*TRY IT:*
All lines from the one holding "to have targeted" down to the last line of the entries are to be reproduced exactly, with no other lines.
#####
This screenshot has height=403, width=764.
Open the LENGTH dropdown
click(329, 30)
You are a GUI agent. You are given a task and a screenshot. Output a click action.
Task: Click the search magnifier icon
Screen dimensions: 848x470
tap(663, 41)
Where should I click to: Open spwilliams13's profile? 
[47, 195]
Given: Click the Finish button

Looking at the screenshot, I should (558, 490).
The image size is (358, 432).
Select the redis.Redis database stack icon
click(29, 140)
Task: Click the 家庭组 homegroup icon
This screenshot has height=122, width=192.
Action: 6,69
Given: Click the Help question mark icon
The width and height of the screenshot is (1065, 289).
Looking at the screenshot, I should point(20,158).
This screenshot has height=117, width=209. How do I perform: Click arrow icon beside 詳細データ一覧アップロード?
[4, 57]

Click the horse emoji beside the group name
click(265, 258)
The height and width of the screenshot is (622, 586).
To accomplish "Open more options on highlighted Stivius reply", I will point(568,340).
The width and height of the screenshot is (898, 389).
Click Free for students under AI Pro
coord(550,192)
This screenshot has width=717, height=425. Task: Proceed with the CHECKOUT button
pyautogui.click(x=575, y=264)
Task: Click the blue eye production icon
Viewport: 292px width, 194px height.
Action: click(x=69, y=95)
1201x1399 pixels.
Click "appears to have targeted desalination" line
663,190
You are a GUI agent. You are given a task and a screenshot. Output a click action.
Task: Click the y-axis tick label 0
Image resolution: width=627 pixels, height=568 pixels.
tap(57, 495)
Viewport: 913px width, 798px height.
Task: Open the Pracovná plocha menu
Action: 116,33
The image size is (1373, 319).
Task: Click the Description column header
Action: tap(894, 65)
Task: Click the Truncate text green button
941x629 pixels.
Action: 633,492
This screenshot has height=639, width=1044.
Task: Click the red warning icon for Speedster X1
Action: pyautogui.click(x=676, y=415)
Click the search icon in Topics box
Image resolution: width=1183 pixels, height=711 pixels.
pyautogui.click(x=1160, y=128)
#####
*WRITTEN ANSWER:*
Click "appears to have targeted desalination" line
663,190
You are a GUI agent. You are given a task and a screenshot. Output a click action.
Task: Click the y-axis tick label 0
Image resolution: width=627 pixels, height=568 pixels.
tap(57, 495)
Viewport: 913px width, 798px height.
Task: Open the Pracovná plocha menu
Action: 116,33
The image size is (1373, 319).
Task: Click the Description column header
Action: tap(894, 65)
Task: Click the Truncate text green button
941x629 pixels.
Action: 633,492
This screenshot has height=639, width=1044.
Task: Click the red warning icon for Speedster X1
Action: pyautogui.click(x=676, y=415)
Click the search icon in Topics box
Image resolution: width=1183 pixels, height=711 pixels.
pyautogui.click(x=1160, y=128)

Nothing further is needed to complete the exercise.